Available records>
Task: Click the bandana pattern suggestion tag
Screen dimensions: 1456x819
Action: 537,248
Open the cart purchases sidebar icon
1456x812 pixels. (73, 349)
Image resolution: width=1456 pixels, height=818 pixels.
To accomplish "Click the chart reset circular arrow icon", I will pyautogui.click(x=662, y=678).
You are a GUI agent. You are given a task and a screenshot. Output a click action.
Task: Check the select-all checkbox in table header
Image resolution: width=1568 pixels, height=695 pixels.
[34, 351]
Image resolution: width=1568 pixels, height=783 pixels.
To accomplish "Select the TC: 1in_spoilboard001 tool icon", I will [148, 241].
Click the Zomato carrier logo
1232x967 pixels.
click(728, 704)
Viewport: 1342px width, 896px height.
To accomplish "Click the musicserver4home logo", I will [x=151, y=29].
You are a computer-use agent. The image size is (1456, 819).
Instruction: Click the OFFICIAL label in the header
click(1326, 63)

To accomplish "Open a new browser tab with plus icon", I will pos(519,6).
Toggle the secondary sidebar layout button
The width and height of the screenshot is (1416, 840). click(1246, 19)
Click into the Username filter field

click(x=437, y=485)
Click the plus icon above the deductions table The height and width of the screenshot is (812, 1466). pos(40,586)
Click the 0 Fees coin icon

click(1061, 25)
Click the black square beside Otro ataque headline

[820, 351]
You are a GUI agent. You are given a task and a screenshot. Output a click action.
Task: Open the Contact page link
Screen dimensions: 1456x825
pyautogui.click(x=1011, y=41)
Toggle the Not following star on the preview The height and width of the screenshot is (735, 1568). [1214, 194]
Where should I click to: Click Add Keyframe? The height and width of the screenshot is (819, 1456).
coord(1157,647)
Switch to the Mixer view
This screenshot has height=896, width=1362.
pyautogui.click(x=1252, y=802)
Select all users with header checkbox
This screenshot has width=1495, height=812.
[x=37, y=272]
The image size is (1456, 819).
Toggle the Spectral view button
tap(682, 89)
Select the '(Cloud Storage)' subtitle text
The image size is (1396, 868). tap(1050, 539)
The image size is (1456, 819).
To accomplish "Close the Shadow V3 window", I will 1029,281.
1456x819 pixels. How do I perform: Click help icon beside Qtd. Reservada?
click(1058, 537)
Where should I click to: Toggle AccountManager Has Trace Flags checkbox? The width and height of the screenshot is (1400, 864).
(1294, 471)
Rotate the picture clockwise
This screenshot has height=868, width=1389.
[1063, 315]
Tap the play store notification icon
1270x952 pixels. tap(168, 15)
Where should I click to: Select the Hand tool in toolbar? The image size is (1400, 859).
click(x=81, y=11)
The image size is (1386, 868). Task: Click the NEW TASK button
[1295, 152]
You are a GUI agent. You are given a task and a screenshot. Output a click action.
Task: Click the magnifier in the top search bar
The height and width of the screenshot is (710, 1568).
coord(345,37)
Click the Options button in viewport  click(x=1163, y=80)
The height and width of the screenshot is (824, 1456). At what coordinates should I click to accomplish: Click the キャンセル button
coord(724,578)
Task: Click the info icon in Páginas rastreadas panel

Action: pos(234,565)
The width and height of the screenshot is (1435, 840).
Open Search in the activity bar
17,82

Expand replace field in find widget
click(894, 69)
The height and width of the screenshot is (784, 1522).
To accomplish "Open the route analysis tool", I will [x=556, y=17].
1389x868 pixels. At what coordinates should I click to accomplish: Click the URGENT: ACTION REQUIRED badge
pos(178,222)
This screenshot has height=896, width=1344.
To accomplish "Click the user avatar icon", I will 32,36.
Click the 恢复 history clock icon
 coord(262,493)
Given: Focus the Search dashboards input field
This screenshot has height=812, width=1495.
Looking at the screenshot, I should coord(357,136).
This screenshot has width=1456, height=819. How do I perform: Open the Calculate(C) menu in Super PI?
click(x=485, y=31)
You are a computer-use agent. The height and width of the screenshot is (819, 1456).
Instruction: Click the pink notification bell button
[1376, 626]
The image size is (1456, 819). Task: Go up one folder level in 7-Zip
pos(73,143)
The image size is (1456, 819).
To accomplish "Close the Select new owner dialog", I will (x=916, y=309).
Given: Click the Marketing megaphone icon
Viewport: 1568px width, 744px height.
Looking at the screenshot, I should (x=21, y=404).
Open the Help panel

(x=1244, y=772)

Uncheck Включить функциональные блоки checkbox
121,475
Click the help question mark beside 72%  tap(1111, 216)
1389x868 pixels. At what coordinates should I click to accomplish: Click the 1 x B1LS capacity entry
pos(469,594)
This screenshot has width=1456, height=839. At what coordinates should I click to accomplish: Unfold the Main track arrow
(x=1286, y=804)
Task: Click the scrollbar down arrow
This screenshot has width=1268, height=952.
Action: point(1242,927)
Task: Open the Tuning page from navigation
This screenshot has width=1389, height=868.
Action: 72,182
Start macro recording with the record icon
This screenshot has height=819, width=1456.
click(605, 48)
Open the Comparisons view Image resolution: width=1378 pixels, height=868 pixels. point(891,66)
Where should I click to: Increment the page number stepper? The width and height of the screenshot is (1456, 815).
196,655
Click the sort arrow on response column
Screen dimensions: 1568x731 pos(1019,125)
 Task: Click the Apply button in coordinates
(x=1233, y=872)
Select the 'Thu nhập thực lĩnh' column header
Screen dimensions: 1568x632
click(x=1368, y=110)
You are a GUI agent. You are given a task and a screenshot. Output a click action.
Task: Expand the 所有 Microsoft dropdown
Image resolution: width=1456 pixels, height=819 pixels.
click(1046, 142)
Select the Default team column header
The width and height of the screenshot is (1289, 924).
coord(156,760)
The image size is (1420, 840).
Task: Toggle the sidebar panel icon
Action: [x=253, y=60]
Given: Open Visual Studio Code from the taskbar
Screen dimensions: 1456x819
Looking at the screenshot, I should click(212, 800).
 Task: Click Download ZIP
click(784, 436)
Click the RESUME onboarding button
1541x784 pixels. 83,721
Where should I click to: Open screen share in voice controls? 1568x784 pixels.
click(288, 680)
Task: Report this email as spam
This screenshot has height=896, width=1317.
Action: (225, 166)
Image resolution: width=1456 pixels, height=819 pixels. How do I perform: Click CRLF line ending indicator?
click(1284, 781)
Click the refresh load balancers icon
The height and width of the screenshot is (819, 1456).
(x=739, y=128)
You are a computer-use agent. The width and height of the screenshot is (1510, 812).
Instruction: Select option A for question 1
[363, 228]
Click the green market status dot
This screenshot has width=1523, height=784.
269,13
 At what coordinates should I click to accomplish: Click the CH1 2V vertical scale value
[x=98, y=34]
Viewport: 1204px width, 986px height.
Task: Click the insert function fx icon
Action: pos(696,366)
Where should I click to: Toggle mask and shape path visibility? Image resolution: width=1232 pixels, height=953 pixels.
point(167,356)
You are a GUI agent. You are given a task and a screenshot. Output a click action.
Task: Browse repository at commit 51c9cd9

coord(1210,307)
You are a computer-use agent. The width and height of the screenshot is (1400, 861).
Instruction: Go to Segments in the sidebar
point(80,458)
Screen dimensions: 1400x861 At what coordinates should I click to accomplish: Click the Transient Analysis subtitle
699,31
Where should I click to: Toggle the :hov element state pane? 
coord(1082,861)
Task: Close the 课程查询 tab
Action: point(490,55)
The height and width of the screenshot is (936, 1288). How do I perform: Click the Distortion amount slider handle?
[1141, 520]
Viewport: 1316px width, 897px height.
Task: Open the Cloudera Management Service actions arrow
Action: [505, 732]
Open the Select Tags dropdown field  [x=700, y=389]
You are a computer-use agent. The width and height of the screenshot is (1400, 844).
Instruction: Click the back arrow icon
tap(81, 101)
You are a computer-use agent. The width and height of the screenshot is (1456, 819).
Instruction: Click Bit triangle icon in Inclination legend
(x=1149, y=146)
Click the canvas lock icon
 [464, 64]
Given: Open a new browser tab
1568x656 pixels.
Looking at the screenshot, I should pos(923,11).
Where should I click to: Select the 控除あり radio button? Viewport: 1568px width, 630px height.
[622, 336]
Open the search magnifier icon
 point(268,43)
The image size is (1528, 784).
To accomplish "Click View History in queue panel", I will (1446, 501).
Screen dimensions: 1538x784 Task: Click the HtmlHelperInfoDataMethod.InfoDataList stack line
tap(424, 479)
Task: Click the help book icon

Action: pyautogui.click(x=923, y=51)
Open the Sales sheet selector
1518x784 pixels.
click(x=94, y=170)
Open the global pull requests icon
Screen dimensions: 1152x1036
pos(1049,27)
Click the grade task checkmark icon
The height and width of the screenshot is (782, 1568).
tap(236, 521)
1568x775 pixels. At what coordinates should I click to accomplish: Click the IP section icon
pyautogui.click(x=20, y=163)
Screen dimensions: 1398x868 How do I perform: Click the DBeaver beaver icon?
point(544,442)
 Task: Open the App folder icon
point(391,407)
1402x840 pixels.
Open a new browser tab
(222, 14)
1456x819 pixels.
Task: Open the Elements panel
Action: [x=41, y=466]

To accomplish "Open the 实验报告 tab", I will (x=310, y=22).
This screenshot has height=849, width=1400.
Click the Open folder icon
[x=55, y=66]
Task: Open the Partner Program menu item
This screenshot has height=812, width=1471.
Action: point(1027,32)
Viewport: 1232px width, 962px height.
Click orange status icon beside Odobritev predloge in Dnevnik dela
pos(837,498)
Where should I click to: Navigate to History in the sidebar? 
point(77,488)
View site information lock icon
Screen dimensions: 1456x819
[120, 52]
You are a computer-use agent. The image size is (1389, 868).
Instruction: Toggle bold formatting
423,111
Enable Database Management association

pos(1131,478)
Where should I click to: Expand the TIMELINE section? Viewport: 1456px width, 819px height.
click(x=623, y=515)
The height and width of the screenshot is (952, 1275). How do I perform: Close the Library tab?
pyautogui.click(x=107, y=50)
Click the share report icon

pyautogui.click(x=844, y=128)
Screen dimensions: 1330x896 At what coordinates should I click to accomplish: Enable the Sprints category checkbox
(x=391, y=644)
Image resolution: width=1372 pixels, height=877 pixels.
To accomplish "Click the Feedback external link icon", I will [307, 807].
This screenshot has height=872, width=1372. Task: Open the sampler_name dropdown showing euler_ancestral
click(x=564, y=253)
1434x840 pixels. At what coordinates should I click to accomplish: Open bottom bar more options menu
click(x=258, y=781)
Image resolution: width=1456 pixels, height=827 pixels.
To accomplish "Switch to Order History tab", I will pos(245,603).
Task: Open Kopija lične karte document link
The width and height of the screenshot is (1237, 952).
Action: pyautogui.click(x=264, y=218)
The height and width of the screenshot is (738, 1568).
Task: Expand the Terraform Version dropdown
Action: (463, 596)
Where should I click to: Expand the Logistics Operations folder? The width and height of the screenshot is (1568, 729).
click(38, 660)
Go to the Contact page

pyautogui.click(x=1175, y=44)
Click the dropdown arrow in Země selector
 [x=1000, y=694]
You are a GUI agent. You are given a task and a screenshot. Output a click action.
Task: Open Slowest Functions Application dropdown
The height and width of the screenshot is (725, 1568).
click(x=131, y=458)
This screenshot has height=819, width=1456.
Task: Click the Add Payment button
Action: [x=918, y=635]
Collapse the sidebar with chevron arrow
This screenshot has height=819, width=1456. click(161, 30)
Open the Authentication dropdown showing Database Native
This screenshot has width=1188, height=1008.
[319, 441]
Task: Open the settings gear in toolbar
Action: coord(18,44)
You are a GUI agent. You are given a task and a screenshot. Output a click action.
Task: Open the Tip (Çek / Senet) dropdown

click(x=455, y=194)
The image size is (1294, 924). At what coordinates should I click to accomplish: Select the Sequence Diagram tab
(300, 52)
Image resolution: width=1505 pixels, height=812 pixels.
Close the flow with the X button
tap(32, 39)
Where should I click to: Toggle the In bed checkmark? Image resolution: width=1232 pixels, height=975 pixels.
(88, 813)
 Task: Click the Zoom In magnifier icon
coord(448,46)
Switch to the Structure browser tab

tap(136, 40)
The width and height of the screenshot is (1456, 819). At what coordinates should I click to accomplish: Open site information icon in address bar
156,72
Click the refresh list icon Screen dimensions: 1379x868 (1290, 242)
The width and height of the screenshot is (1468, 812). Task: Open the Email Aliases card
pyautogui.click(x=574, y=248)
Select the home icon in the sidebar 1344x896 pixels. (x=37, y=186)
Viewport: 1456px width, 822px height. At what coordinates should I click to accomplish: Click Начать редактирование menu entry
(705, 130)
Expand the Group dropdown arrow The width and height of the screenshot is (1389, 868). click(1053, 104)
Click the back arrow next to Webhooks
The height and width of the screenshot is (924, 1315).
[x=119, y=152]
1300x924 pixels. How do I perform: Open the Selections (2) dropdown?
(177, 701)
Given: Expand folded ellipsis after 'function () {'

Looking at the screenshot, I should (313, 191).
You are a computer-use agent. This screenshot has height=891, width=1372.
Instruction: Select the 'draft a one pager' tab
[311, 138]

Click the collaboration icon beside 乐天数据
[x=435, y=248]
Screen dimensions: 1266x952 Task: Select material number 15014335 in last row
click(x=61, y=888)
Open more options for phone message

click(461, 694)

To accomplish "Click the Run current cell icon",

Task brief> Wherever the word "computer" appears in the listing, copy the line that holds it.

Finished exercise>
You are a computer-use agent. The image size is (1456, 819).
You are a computer-use agent. The height and width of the screenshot is (819, 1456).
You are a computer-use agent. The width and height of the screenshot is (1510, 812).
You are a computer-use agent. The width and height of the screenshot is (1400, 861).
You are a computer-use agent. The width and height of the screenshot is (1400, 844).
You are a computer-use agent. The width and height of the screenshot is (1456, 819).
You are a computer-use agent. The image size is (1389, 868).
You are a computer-use agent. This screenshot has height=891, width=1372.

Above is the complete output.